If Ahmya was happy, she didn't show it, engrossed in a photo on Snapchat. But her mother did.
"There is an end in sight," Darnima said. "There is a lot of stuff that she couldn't do. For example, we couldn't take a family vacation."
She wasn't sure she would get the good news Thursday so she hadn't even packed.
This fall, Ahmya will enter the seventh grade at Ooltewah High School. She's looking forward to it, but the transition may not be easy. She has been out of the classroom for three years now and her shyness could be a problem. She spends much of her time on her iPhone and iPad. When she was in the hospital, she often communicated with her nurses by text messages, sending them notes like "I feel like I'm going to throw up" instead of talking to them in person.
She's a "night owl" her mom said, not accustomed to getting up early to get ready for school.
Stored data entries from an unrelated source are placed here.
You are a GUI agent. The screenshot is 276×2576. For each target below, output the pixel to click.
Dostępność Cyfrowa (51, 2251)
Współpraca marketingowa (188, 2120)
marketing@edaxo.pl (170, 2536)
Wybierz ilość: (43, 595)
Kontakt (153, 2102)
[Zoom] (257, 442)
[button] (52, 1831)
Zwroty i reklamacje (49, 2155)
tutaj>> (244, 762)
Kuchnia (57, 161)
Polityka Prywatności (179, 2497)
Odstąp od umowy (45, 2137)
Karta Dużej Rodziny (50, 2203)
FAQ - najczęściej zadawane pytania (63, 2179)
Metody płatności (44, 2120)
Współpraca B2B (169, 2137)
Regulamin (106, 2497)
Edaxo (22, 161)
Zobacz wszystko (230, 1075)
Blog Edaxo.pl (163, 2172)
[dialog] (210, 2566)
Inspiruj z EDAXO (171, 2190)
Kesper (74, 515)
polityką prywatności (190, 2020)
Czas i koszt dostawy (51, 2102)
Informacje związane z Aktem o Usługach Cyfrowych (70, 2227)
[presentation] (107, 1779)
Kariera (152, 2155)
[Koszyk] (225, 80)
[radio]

And then Darnima revealed something else. She had been feeling tired, understandable given how hard she was working to deal with her daughter's medical condition. But when doctors ran tests in September 2014, they discovered she is suffering from a mild form of leukemia. It is not life-threatening, but she needs to take medication regularly.
Had she been taking her pills? Before her mom could answer, Ahmya shook her head, no. There hasn't been time to get the prescription filled, Darnima said.
But now she has time.
As for Ahmya, despite everything, she seems to like hospitals.
"She wants to be a nurse when she grows up," Darnima said. "She wants to work at Vanderbilt with babies."